L’image d’un pouvoir mortifère
Les sculptures de Trône(s), criblées de trous parfois jusqu’à en être défigurées, font également figure d’exutoire. "Je fais sortir ma colère", sourit l'artiste. L’exposition s'inscrit toutefois au sein d'un propos politique plus global. Sous les vestes de costumes et cravates que la plupart des hommes assis arborent, les corps de bronze sont abîmés, comme nécrosés. Mortifère pour celles et ceux qui le subissent, l’abus de pouvoir l’est aussi pour celui qui l’exerce, comme saisi dans l’impossibilité physique de s'extraire d'un trône trop petit pour lui et condamné à la décomposition progressive.

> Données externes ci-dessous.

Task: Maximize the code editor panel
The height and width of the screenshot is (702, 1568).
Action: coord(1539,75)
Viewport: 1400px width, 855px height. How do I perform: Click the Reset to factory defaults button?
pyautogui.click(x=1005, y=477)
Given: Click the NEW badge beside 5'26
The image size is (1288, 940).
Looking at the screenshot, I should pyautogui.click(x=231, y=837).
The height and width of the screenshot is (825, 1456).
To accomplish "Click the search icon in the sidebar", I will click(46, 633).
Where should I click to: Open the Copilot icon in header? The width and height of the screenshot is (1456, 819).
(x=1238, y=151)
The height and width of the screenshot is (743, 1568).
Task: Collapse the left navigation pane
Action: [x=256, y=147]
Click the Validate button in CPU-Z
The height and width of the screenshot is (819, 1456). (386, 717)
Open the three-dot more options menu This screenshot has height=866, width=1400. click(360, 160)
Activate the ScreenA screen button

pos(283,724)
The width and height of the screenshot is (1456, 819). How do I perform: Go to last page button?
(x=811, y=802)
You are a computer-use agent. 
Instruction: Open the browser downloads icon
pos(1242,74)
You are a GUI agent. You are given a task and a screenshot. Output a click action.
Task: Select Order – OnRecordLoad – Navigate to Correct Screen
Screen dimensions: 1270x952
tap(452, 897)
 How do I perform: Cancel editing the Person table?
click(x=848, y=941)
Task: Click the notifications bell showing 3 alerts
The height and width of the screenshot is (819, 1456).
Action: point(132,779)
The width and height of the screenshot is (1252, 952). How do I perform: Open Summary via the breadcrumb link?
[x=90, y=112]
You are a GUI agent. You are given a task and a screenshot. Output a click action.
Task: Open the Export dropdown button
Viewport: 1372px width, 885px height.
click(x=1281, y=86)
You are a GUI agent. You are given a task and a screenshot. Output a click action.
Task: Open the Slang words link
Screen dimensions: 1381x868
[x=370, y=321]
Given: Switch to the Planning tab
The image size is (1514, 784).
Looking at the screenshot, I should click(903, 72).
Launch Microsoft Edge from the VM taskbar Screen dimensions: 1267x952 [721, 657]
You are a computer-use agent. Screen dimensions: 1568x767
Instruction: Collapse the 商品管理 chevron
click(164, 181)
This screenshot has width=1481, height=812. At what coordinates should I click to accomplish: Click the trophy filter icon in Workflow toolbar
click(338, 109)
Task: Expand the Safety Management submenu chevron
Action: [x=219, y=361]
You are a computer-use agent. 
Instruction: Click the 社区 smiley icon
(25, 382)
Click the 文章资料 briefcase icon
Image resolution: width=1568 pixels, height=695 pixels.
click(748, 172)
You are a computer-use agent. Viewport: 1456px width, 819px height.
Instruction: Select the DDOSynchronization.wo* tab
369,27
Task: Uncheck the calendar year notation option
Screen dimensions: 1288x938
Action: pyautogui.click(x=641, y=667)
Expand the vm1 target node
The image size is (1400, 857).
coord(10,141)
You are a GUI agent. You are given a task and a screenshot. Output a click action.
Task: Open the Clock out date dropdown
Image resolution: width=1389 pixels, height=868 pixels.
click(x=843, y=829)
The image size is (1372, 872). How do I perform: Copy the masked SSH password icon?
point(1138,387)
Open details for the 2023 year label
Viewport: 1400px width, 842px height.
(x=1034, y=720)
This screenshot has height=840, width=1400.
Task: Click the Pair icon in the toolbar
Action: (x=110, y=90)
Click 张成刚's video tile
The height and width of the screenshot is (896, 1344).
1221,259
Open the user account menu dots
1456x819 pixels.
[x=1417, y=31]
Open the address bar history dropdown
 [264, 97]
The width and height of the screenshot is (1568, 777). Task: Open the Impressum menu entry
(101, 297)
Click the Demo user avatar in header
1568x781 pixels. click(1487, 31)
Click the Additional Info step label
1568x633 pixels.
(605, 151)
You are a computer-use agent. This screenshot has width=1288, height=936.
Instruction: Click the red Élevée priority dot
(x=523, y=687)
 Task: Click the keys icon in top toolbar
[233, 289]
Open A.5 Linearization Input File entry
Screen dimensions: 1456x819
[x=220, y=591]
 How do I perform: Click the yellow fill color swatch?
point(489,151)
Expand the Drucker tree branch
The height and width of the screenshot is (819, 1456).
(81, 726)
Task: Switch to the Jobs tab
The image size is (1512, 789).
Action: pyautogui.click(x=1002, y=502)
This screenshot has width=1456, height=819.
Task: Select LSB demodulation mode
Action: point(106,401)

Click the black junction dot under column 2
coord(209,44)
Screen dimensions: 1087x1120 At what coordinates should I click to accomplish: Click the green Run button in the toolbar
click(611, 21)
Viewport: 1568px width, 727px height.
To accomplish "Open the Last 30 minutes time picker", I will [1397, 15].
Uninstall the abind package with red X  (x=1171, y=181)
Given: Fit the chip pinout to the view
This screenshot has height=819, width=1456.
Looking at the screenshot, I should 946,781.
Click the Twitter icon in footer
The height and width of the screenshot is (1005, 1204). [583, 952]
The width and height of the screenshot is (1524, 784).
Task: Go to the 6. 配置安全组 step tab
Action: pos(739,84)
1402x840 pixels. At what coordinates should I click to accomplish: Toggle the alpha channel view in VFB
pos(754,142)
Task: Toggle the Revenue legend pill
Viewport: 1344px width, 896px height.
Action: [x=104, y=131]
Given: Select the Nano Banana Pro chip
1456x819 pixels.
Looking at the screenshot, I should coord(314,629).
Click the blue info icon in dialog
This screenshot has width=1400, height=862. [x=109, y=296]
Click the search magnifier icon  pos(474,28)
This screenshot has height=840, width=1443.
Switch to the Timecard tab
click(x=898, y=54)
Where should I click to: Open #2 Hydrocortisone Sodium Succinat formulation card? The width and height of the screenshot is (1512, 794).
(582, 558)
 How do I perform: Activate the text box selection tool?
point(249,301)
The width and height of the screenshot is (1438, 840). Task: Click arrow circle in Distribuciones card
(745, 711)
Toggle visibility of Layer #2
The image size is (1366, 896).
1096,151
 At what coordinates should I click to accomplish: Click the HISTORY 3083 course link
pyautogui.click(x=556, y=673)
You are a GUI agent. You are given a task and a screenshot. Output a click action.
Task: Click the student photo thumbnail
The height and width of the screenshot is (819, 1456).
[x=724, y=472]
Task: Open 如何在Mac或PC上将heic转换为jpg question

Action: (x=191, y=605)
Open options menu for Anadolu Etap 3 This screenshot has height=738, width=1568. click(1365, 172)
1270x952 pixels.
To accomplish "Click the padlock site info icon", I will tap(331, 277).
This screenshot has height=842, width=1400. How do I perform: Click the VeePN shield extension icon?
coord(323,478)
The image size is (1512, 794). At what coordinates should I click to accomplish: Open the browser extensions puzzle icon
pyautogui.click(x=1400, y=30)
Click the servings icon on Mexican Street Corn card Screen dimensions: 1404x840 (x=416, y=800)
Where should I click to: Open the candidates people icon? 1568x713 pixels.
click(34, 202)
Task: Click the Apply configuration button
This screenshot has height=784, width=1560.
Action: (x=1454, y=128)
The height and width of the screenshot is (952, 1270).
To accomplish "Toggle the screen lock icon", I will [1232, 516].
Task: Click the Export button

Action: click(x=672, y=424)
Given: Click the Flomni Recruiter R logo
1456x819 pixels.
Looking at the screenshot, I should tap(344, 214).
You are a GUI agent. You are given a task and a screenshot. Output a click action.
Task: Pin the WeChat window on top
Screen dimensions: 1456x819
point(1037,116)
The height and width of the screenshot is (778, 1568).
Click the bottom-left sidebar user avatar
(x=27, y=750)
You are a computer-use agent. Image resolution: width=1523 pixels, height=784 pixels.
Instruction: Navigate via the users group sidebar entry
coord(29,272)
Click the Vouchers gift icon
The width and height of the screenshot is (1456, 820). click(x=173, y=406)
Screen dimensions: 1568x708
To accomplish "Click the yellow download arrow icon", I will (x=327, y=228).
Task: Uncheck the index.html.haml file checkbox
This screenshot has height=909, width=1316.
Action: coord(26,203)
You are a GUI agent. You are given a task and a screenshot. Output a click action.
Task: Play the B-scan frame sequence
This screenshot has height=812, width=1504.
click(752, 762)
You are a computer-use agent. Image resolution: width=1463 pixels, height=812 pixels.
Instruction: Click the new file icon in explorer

Pourtant, rien à faire, malgré tous ces trous qui les déforment, les malades du pouvoir restent agrippés à leurs sièges, semblant résister aux tentatives de destruction qui les visent. "Ils sont l’image d’un pouvoir fragile, mais bien là, qui ne tombera pas tout de suite", résume Khaled Dawwa. Un espoir existe peut-être. L’une des œuvres exposées, Trône, montre une rangée d’hommes en costume se tenant par les épaules. Ils sont bien assis sur un trône, mais le siège royal a changé de nature pour devenir l’un de ses synonymes… des toilettes. Une pensée nous traverse alors : pousser les tyrans dans le trou. Et tirer la chasse.
Trône(s), Khaled Dawwa, jusqu’au 28 août 2022. Galerie Géraldine Banier, 54 rue Jacob 7506 Paris. Gratuit. Du mardi au samedi, de 11h à 18h.